What It Is
Scientists have proven for the very first time that one of the most fundamental problems of particle and quantum physics is mathematically unsolvable.
In short, they show that regardless of how no matter how perfectly we can mathematically describe a material on the microscopic level, we are never going to be able to predict its macroscopic behavior. Never.
But let's break this down a bit more. To begin, the problem goes back to the spectral gap, which is the energy required for an electron to transition from a low-energy state to an excited state. Spectral gaps are important because they're a central property of semiconductors, which are crucial components of most electrical circuits. Ultimately, physicists were hoping that they'd be able to discover whether a material is superconductive at room temperature simply by extrapolating from a complete-enough microscopic description.
But an international team of scientists has now shown that proving that a material has a spectral gap is what's known as "an undecidable question".
Summing up the research, Toby Cubitt, from University College London in the UK and one of the researchers, said in a press release, "Alan Turing is famous for his role in cracking the Enigma code. But amongst mathematicians and computer scientists, he is even more famous for proving that certain mathematical questions are 'undecidable' - they are neither true nor false, but are beyond the reach of mathematics,".
He goes on to note how this relates to determining what is happening on a quantum level, stating, "What we've shown is that the spectral gap is one of these undecidable problems. This means a general method to determine whether matter described by quantum mechanics has a spectral gap, or not, cannot exist. Which limits the extent to which we can predict the behaviour of quantum materials, and potentially even fundamental particle physics."
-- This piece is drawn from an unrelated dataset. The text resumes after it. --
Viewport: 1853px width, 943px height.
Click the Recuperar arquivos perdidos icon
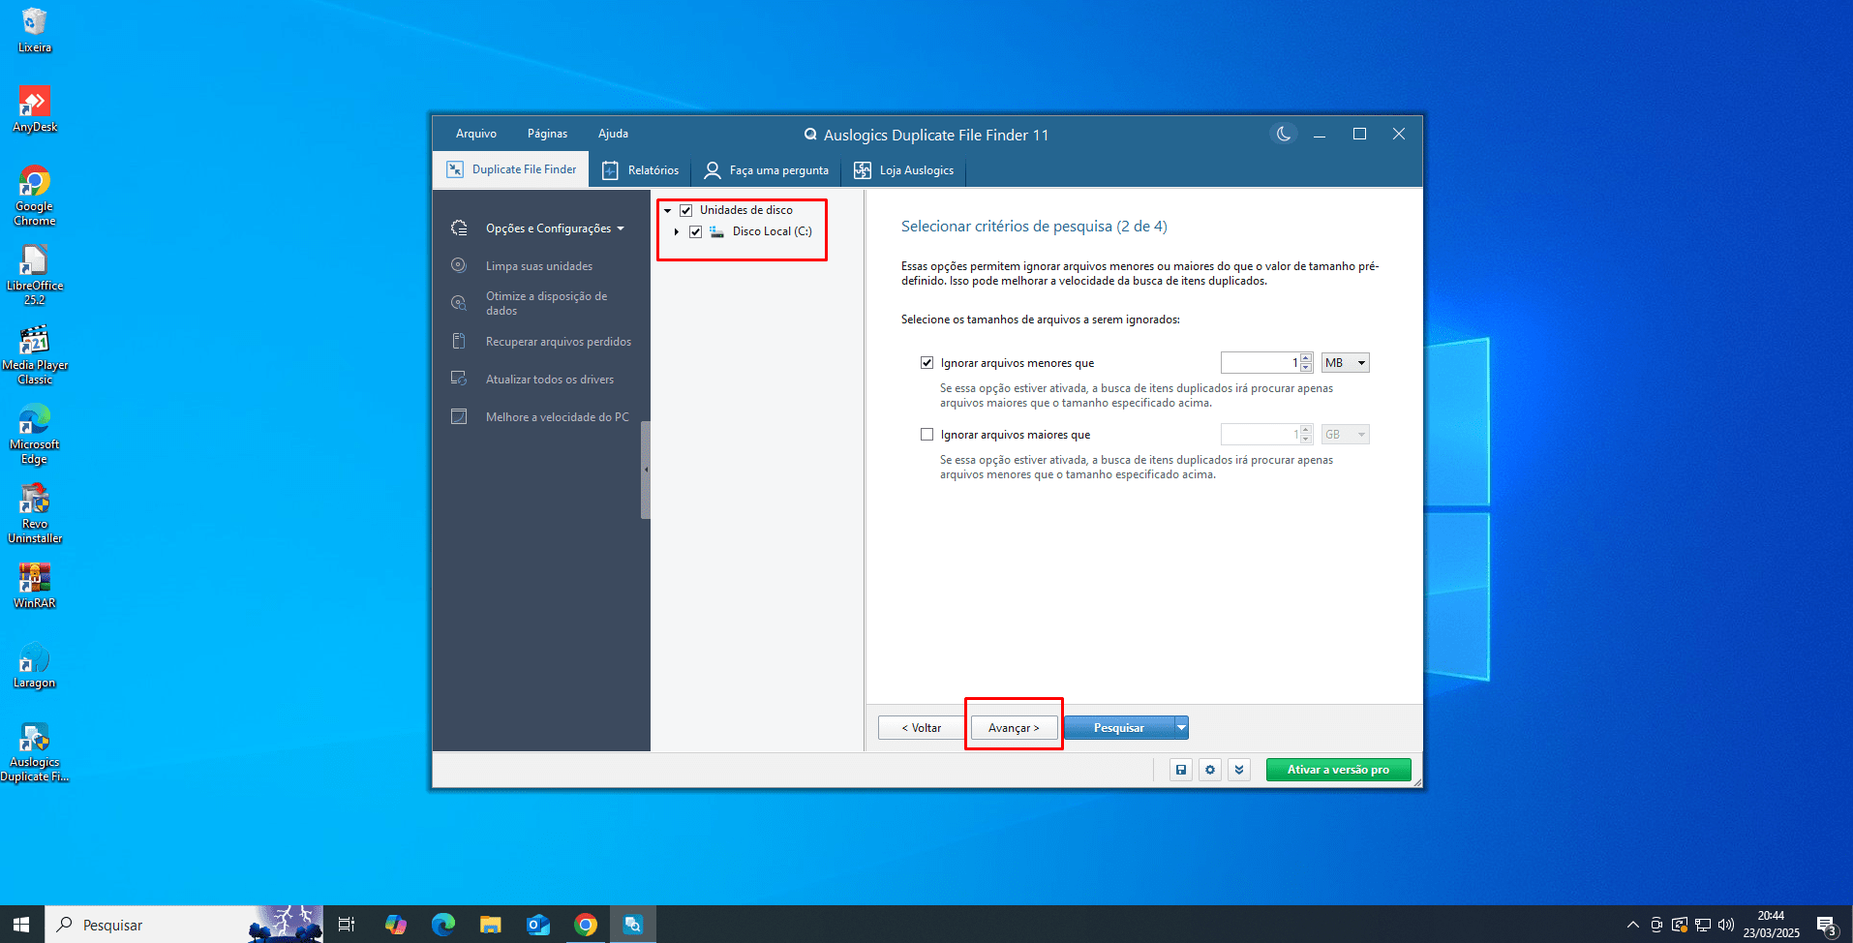(x=459, y=341)
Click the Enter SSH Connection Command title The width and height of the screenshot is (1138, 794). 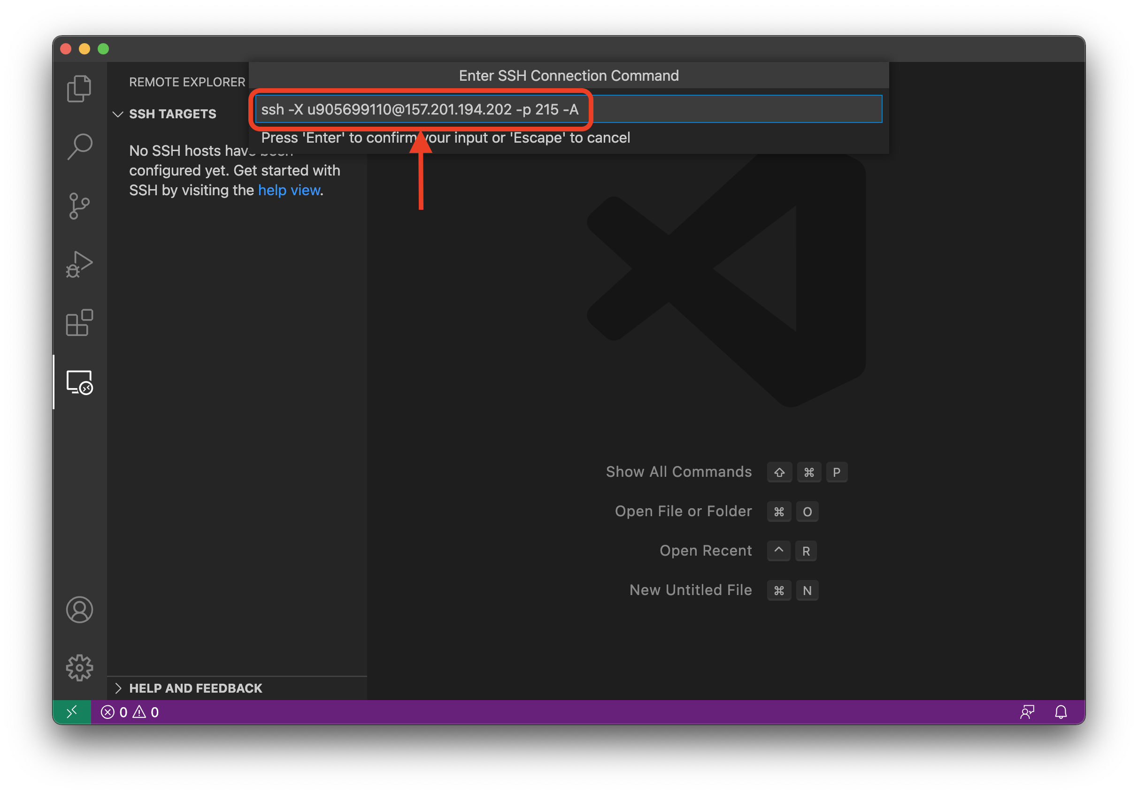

Moving Forward with the Math
How can you deduce that something is unsolvable? More to the point, how do you prove it? Well, using a lot of very complex mathematics. In short, in order to be "provably unsolvable," no algorithm will be able to determine the spectral gap - so you can't determine the transition - so regardless of how the math is broken down, information about energy of the system does not confirm its presence.
While physicists have known since the 1930s about the possible existence of these undecidable questions, this is the first time that it has been put in place for such a fundamental problem. Significantly, however, the discovery also suggests that there are even stranger problems out there for physicists and mathematicians to solve.
Later in the release, co-author, Professor David Pérez-García from Universidad Complutense de Madrid and ICMAT, clarifies what this may mean for new physics: “The reason this problem is impossible to solve in general is because models at this level exhibit extremely bizarre behaviour that essentially defeats any attempt to analyse them. But this bizarre behaviour also predicts some new and very weird physics that hasn't been seen before. For example, our results show that adding even a single particle to a lump of matter, however large, could in principle dramatically change its properties. New physics like this is often later exploited in technology.”
So time will tell where this discovery leads us as far as revealing even stranger forms of physics.